When EWTN White House correspondent Owen Jensen asked White House Press Secretary Jen Psaki what Biden thinks about concerns that the Equality Act “would force doctors to perform abortions even if it violates their conscience,” “Psaki simply responded that Biden is a ‘long supporter of Roe v. Wade,’” Catholic Vote reported.

Stowe told America that “it’s a difficult thing to take a stance against what the U.S.C.C.B. published,” and he “cannot condone any expansion in abortion access or threats to the sanctity of life.” He nevertheless insisted, “I do not believe that the Equality Act would compromise our beliefs on this matter.”

“I wish we could influence the writing of the law in ways that would better protect everybody’s interest,” he said. “In this circumstance, I do believe that the provision of equal justice under law is more important,” Stowe continued.

Even though Stowe seems to value “equal justice under law” higher than preventing the killing of countless unborn human beings every year, the Catechism of the Catholic Church is clear: “Since the first century the Church has affirmed the moral evil of every procured abortion. This teaching has not changed and remains unchangeable. Direct abortion, that is to say, abortion willed either as an end or a means, is gravely contrary to the moral law.”
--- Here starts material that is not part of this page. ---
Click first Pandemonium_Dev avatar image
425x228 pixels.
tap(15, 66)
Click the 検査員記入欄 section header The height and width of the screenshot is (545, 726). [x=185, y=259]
Before the 2020 election, Stowe had said both abortion and the environment are “critical issues.” He then went on to say, “I think an argument could be made that … creation is the preeminent issue, because without the environment to sustain human life, you can’t have human life.”

The Catechism, on the other hand, states, “The inalienable right to life of every innocent human individual is a constitutive element of a civil society and its legislation.”

In July of last year, Bishop Stowe had discredited President Trump as not really being pro-life.

“For this President to call himself pro-life, and for anybody to back him because of claims of being pro-life, is almost willful ignorance,” he said. “He is so much anti-life because he is only concerned about himself, and he gives us every, every, every indication of that.”

“Yes, we have to be concerned for the unborn children,” the bishop said at the time. “It’s foundational for us, but it’s all connected,” and “our understanding of pro-life has to be the vision that was described as the seamless garment vision.”

The term “seamless garment” refers to a theory first spelled out by the late Cardinal Joseph Bernardin. According to that theory, intrinsic evils like abortion are essentially morally equivalent to societal ills like poverty.

Stowe also has a history of supporting the homosexual lifestyle, in defiance of Church teaching. In 2017, he spoke at a homosexual activist conference put on by New Ways Ministry, which has been condemned by the Vatican. The “Catholic” group describes itself as a “gay-positive ministry of advocacy and justice for lesbian and gay Catholics,” and advocates for same-sex “marriage” and the acceptance of the homosexual lifestyle.

Stowe also filmed an LGBT “Pride Month” video in 2020, and is one of five bishops who endorsed pro-gay Fr. James Martin, S.J.’s book, “Building a Bridge.”